Polystyrene Nanoplastics (50 nm) Exposure Induce P-Glycoprotein Affect at the Blood-Brain Barrier and Blood–CSF Barrier Cells

Recently published academic paper, small pieces of plastic (microplastics and nanoplastics) are generated from the fragmentation of larger plastic pieces, synthetic fibers from clothing, and microbeads used in consumer products. Additionally, microplastics and nanoplastics are emerging as significant issues as they act as sources of exposure in drinking water and food. Recent studies suggest that microplastics and nanoplastics can cross the blood-brain barrier (BBB), potentially affecting protein folding at the molecular level and inducing the formation of abnormal amyloid proteins, which may lead to the development of systemic and localized amyloidosis. However, the association with transport proteins is still under investigation.
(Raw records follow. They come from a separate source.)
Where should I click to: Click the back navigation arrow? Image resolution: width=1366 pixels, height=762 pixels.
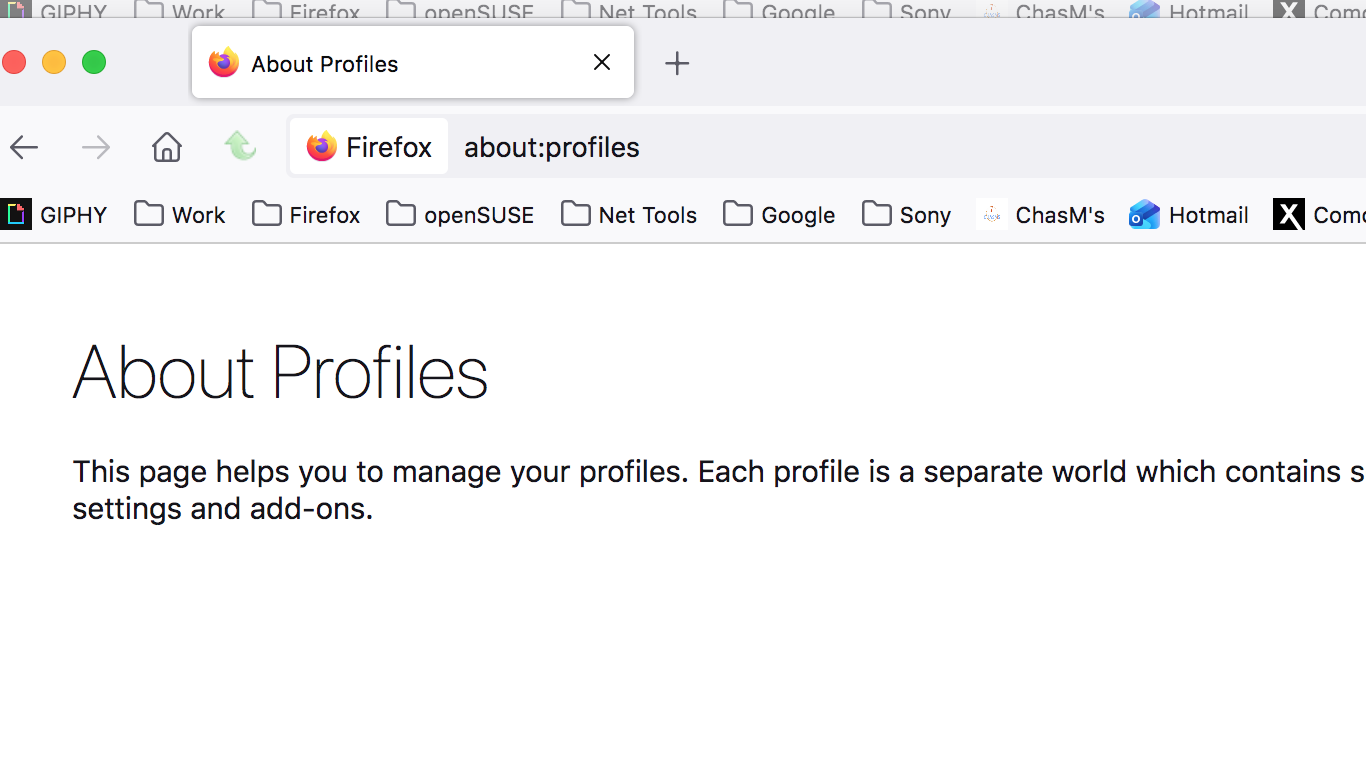[x=24, y=148]
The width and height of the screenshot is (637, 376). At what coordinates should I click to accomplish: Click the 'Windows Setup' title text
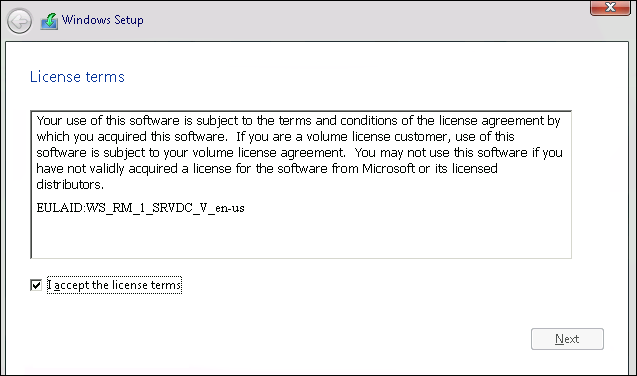(x=102, y=20)
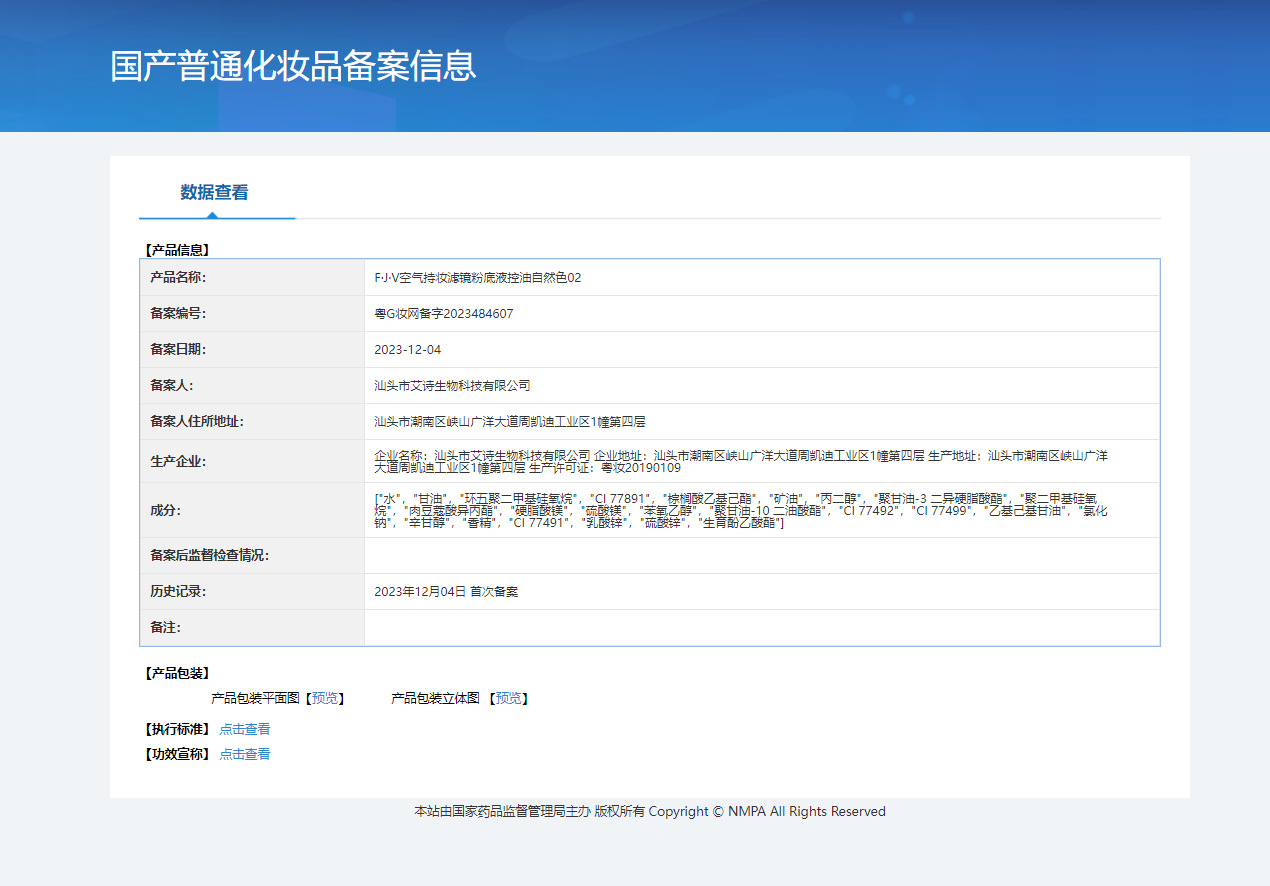
Task: Open 点击查看 link next to 功效宣称
Action: (244, 754)
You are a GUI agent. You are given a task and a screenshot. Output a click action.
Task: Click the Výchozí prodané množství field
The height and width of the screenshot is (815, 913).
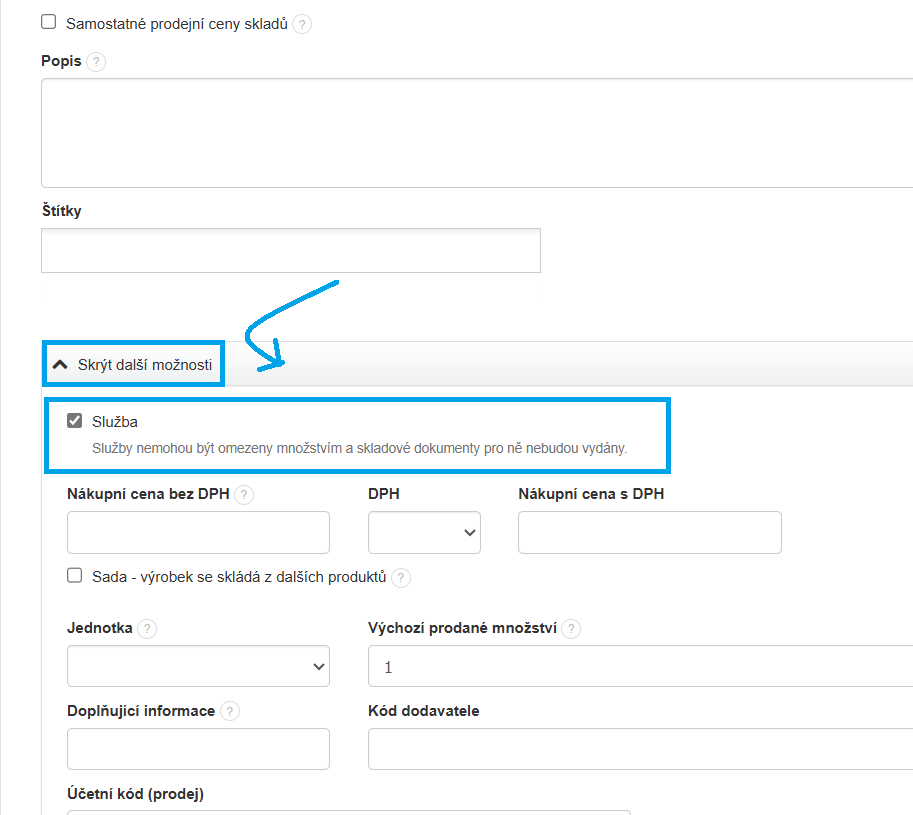[x=640, y=666]
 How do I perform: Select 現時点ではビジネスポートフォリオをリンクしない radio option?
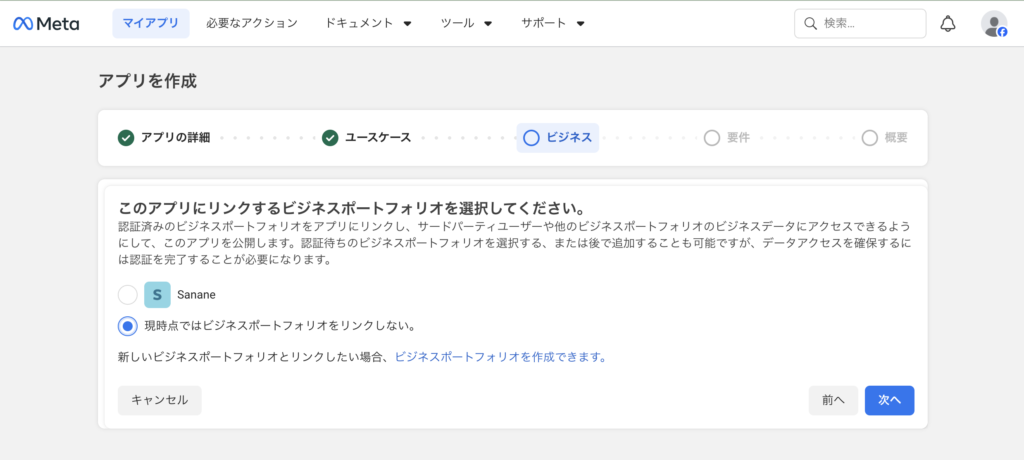[x=127, y=325]
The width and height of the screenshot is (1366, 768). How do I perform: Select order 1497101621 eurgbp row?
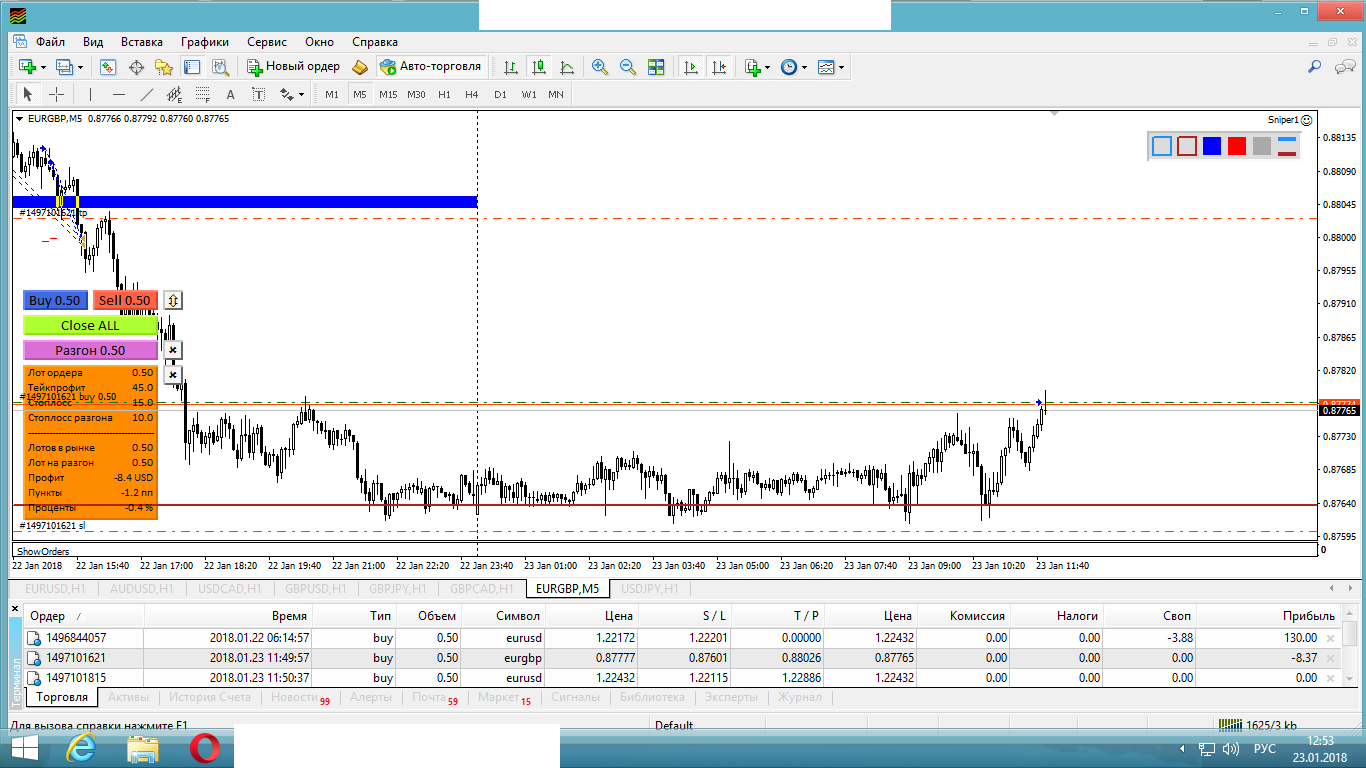tap(76, 658)
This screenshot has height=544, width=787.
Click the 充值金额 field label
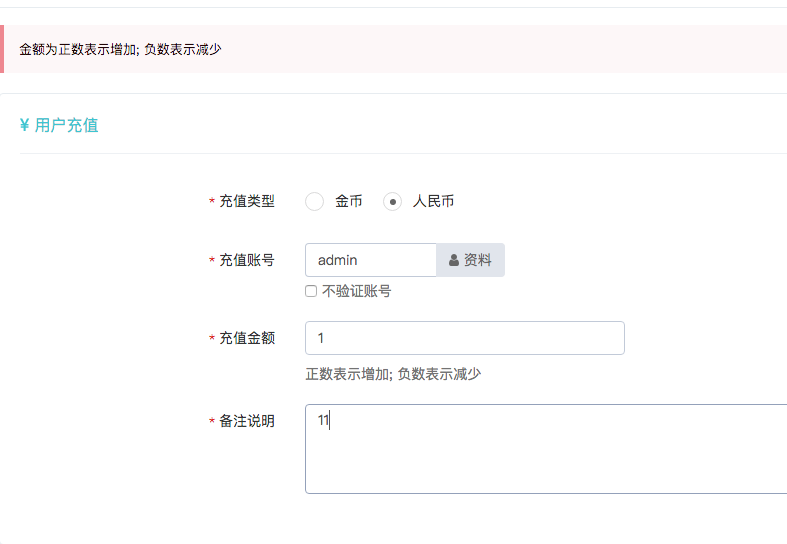247,338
This study investigates the effects of polystyrene nanoplastics 50 nm (PSNP) exposure after 24 hours 100, 200 ㎍/ml on the expression of LRP1, RAGE, and P-gp in the BBB and BCB cells. Our findings indicate that PSNP (50 nm) treatment 200 ug/mL significantly increases P-gp protein expression to Z310 cells in a concentration-dependent manner. To RBE4 cells, P-gp expression also increased with PSNP treatment, although the increase was not statistically significant. These results suggest that PSNP exposure may influence Aβ transport mechanisms, potentially impacting AD progression.